「仕事がなくなったら、とりあえず配達員」。中国では長くそう言われてきた。しかし今、その常識が変わろうとしている。配達員さえ不要になる時代が現実味を帯び始めた。
中国では近年、それが失業者の最後の受け皿とされてきた。しかし、その仕事さえAIに奪われようとしている。
中国ネット通販大手・JD.com(京東)の創業者、劉強東氏は6月21日、北京で開かれたビジネスフォーラムで、「将来は配達員が必要なくなる」との見通しを示した。

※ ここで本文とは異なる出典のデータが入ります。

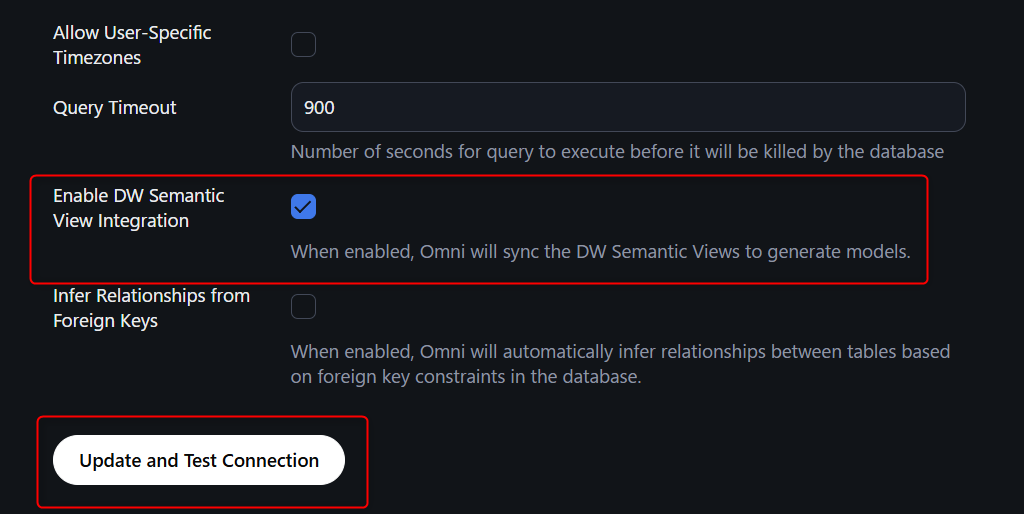Click the words "Foreign Keys" in the label
This screenshot has height=514, width=1024.
(x=105, y=321)
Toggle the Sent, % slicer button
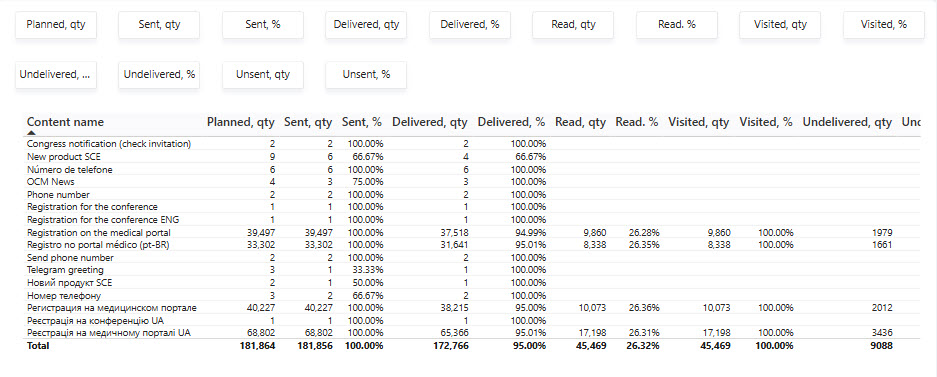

配送ロボットや無人配送車が普及し、物流は機械が担う時代になるという。
京東には約70万人の現場スタッフがおり、多くが配達員だ。同社はロボットの整備などを学ぶ再教育計画を進めているが、全員が新しい仕事に就ける保証はない。
中国ではすでに配達員や配車サービスの運転手に人が集中し、仕事の奪い合いが起きている。そこへAIによる自動化が進めば、雇用環境はさらに厳しくなるとの見方が強い。
専門家は、AIの普及そのものは止められないと指摘する。一方で、中国政府はAIや先端産業への投資を優先しており、失業対策は十分とは言えない状況だ。
AIによる自動化は止められない。一方で、仕事を失う人をどう支えるのか。その答えは、今も見えていない。